■ **Page excerpt**
···
I want to train a language model in Keras, by this tutorial: https://machinelearningmastery.com/develop-word-based-neural-language-models-python-keras/
My input is composed of: lines num: 4823744 maximum line: 20 Vocabulary Size: 790609 Total Sequences: 2172328 Max Sequence Length: 11
As you can see by this lines:
num_words = 50
tokenizer = Tokenizer(num_words=num_words, lower=True)
tokenizer.fit_on_texts([data])
# determine the vocabulary size
vocab_size = len(tokenizer.word_index) + 1
I'm using the tokenizer with num_words=50. The vocab_size is taken from the tokenizer, but it's still the bigger size (790K).
Therefore this line:
y = to_categorical(y, num_classes=vocab_size)
Causes a memory error.
···
Entries on locating words and elements:
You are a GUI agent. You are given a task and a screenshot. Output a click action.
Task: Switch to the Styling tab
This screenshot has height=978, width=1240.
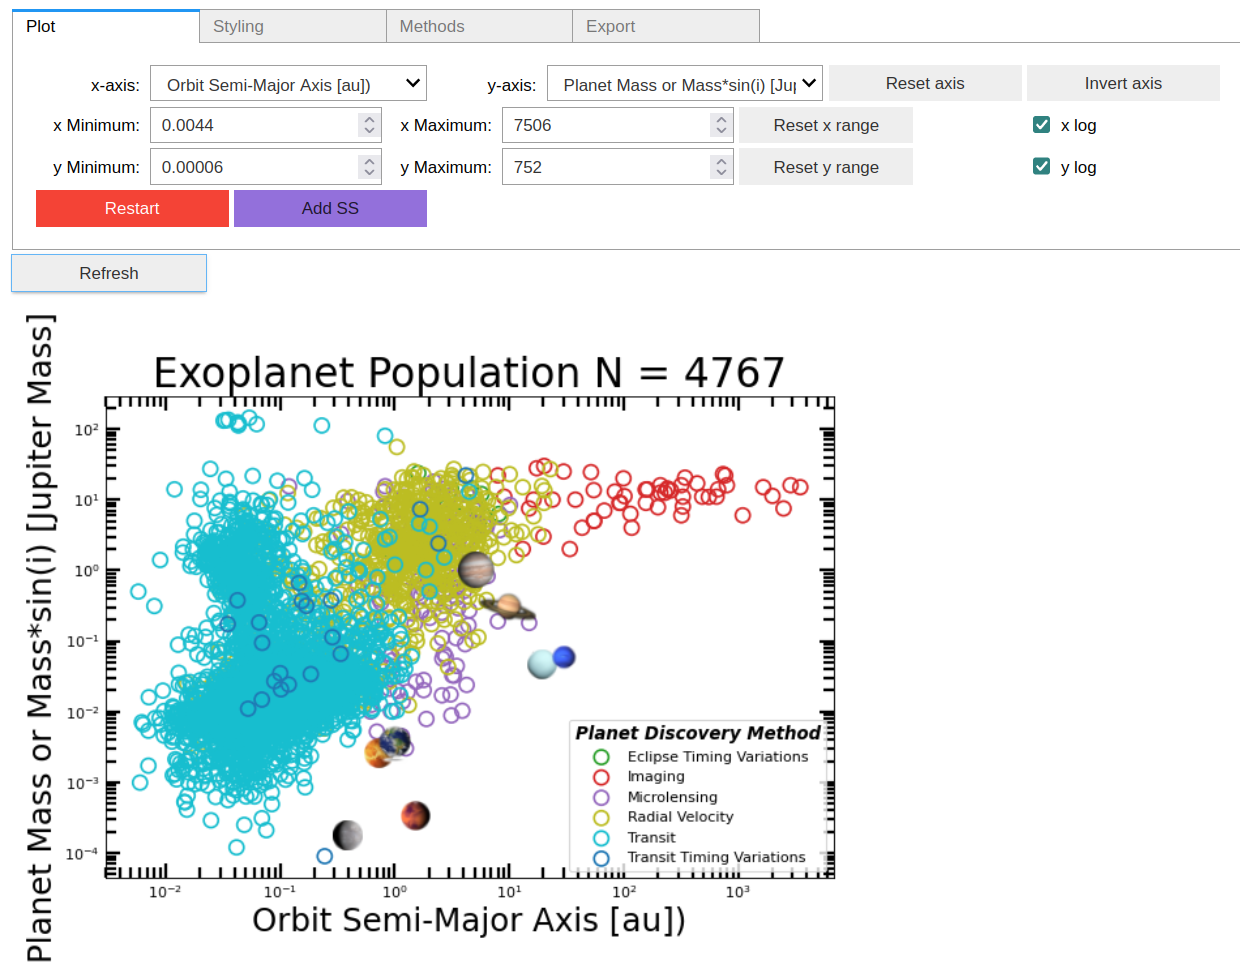292,26
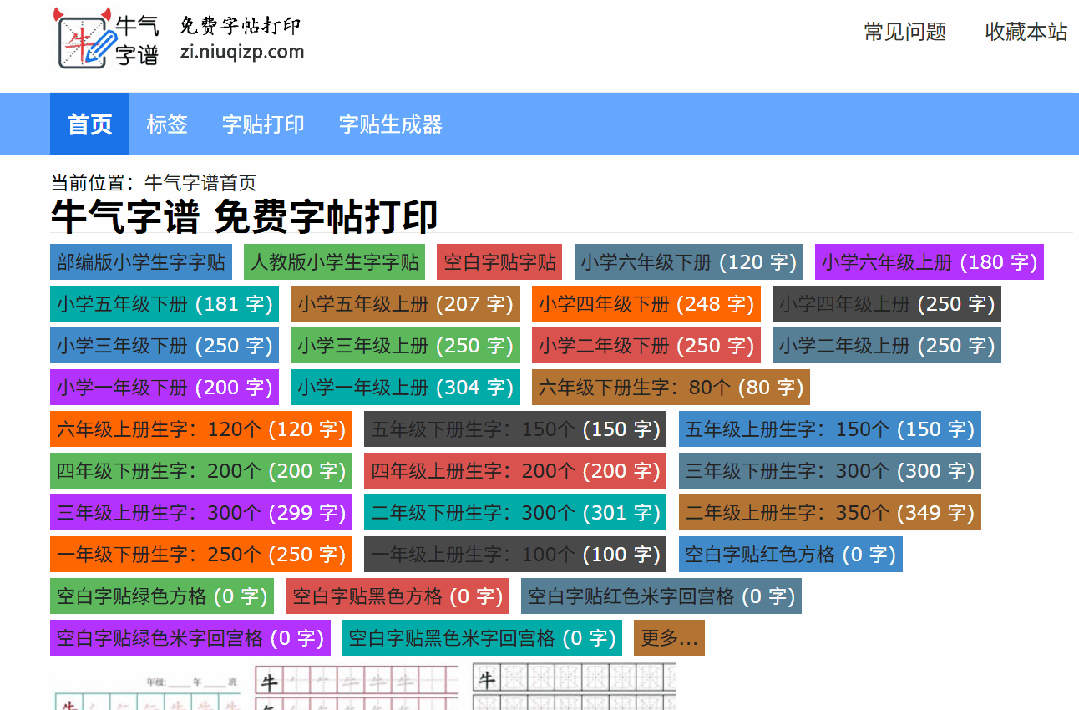Open 牛气字谱首页 breadcrumb link
This screenshot has height=710, width=1079.
(196, 182)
···
■ **Exercise set**
1. Rewrite the Keras post starting with "# determine the" and going on through "bigger size (790K).", changing "vocab_size" to "vocabulary_size".
2. Carry the Keras memory-error post forward from its last sentence.

■ **Results of the exercise**
1.
# determine the vocabulary size
vocabulary_size = len(tokenizer.word_index) + 1
I'm using the tokenizer with num_words=50. The vocabulary_size is taken from the tokenizer, but it's still the bigger size (790K).

2.
This is the model definition:
model = Sequential()
model.add(Embedding(vocab_size, 10, input_length=max_length-1))
model.add(LSTM(50))
model.add(Dense(vocab_size, activation='softmax'))
How can I deal with it?
I do want to have word-level model and not char-level. And I do want to take at least 10K of the most common words.
I thought about filtering words before hand, but it may cause the language model to learn false sequences.
How can I solve it?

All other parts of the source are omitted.